• What you have to do
All lines in the entries below that hold "screenshot" make up the answer.

• Dataset
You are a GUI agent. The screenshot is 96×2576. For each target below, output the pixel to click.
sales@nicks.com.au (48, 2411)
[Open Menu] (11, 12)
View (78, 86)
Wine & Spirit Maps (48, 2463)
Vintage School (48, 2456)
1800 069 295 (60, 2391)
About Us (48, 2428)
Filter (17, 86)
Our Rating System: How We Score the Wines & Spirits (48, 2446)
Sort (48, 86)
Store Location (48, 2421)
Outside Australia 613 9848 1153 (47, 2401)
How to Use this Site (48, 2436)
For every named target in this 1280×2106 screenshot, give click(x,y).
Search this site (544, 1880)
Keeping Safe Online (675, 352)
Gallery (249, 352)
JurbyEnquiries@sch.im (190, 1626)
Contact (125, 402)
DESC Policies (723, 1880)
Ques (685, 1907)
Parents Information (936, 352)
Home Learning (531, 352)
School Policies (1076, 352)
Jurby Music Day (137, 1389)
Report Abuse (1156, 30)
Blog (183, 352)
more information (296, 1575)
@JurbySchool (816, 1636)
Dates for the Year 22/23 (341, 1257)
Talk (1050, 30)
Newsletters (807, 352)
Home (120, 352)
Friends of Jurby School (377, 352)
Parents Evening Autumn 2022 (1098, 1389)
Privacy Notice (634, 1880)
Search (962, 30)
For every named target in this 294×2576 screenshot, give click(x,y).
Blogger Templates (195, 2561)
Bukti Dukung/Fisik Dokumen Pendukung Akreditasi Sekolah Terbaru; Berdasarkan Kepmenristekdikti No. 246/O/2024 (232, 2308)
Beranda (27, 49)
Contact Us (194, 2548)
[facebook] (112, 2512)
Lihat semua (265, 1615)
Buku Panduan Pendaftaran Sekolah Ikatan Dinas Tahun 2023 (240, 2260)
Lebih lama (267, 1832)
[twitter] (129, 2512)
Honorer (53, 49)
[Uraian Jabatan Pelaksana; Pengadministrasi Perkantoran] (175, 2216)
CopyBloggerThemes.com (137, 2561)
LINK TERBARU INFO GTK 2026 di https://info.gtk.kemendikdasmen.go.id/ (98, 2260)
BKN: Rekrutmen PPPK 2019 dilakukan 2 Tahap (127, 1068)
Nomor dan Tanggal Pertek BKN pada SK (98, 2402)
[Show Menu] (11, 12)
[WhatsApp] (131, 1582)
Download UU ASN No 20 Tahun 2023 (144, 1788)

• Response for this exercise
You are a GUI agent. The screenshot is 96×2576. For each target below, output the pixel to click.
For every named target in this 1280×2106 screenshot, give click(x,y).
For every named target in this 294×2576 screenshot, give click(x,y).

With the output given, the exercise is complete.